Pierwszy i drugi pracownik na koszt państwa – m. in. taki pomysł ma Sojusz Lewicy Demokratycznej na walkę z bezrobociem.
– Prawie 20 tys. miejsc pracy znalazłoby się w naszym województwie gdyby weszły w życie nasze propozycje – mówił w czwartek dziennikarzom Karol Inglot z Federacji Młodych Socjaldemokratów.
Jakie to pomysły? M.in. mikropożyczki do 50 tys. zł, ulgi od składek ZUS dla przedsiębiorców, roboty publiczne. – 10 mld zł jest co roku zablokowanych w budżecie w Funduszu Pracy. Apelujemy, żeby minister finansów uwolnił te pieniądze.
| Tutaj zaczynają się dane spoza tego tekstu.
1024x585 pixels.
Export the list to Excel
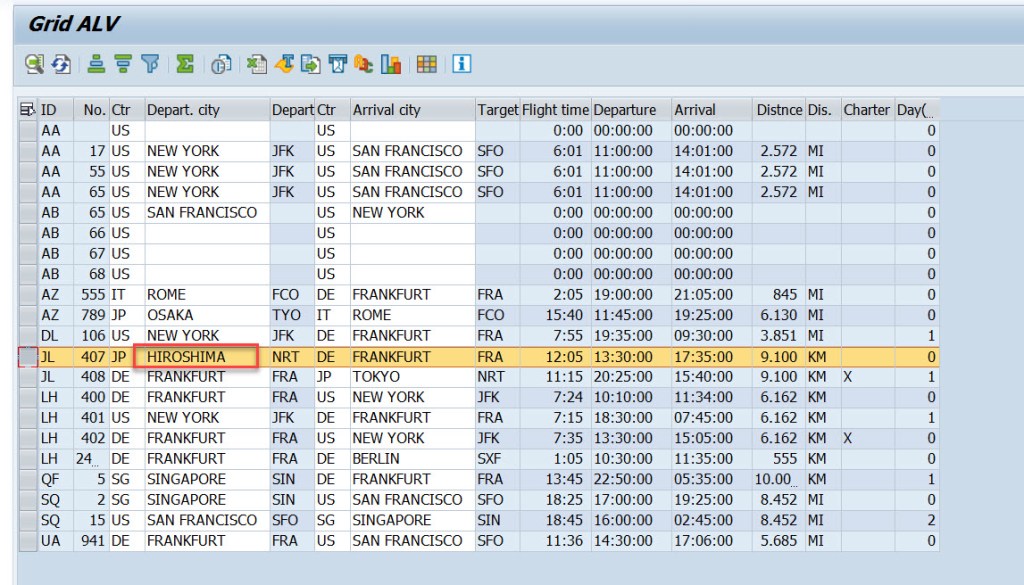tap(257, 64)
Np. 1,6 mld zł potrzeba na wprowadzenie w życie pomysłu, żeby pierwszy i drugi pracownik zatrudniony w firmie na umowę o pracę był na koszt państwa – tłumaczył poseł Jacek Czerniak.
– Staramy się podpowiadać pomysły do dyskusji, bo nie mamy monopolu na rację. Trzeba zorganizować w Lublinie okrągły stół w sprawie bezrobocia – mówił Stanisław Kieroński, szef Sojuszu w Lublinie.